## What needs to be done
From the excerpt on installment sale reporting under § 453, print word for word the passage starting with "maximum selling price" and going on through "Saga Partnership v.".

## Excerpt to read
────────

Thus, Monaghan does not support Corp F’s argument that, in result, it can have

a zero percent profit ratio for some assets and a, say, ** percent profit ratio for the Class

VII assets to avoid the ratable basis allocation of § 453. “Divisibility” of the sale only

applies for excluded inventory or the 30 percent limitation computation, not to nullify

§ 453. Williams, above, a 1945 case, also does not moot § 453; rather, said case

addresses the question of how the character of the gain is reported – as ordinary or

capital income based on the assets involved. See General Counsel Memorandum

dated April 19, 1982, GCM 38838, 1982 WL 204258 (IRS-GCM) (§ III, Application of the

Mass or Indivisible Asset Concept, interpreting Williams).



Corp F also relies on Robert H. Wellen, Contingent Consideration and

Contingent Liabilities in Acquisitions, in Method of Calculating Gain Recognition, in

Volume IV 2006, at 9, Chapter 44, (PLI Tax Law and Estate Planning Series Tax Law

and Practice Course Handbook Series NO. J-716, 2006). Corp F focuses on § I. C. 4

“Method of Calculating Gain Recognition”. However, said section confirms, in

§ 1.C.4.c, that under § 453 the seller must recognize gain on each payment using the

gross profit ratio, with a proviso on interest reporting. Contrary to Corp F’s

interpretation, §1.C.4.d does not assert § 1060 applies to the seller for purposes of

trumping § 453 gross profit reporting requirements. Rather § 1.C.4.e notes with a



Page 31 of 37

POSTF-134629-07



maximum selling price contingent sale, Temp. Treas. Reg. § 15A.453-1(c)(2)(3) defers

basis recovery and accelerates gain. In addition § 1.C.4.e notes that:



In ACM-Partnership v. Commissioner, T.C. Memo 997-115,

aff’d 157 F.3d 231 (3rd Cir. 1998), Saga Partnership v.

────────

## Information supplied
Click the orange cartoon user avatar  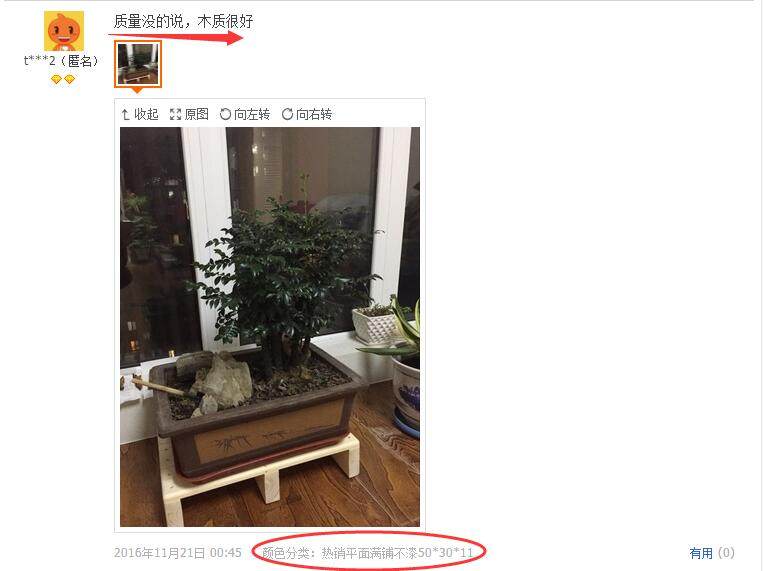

────────

## Answer for this exercise
maximum selling price contingent sale, Temp. Treas. Reg. § 15A.453-1(c)(2)(3) defers

basis recovery and accelerates gain. In addition § 1.C.4.e notes that:



In ACM-Partnership v. Commissioner, T.C. Memo 997-115,

aff’d 157 F.3d 231 (3rd Cir. 1998), Saga Partnership v.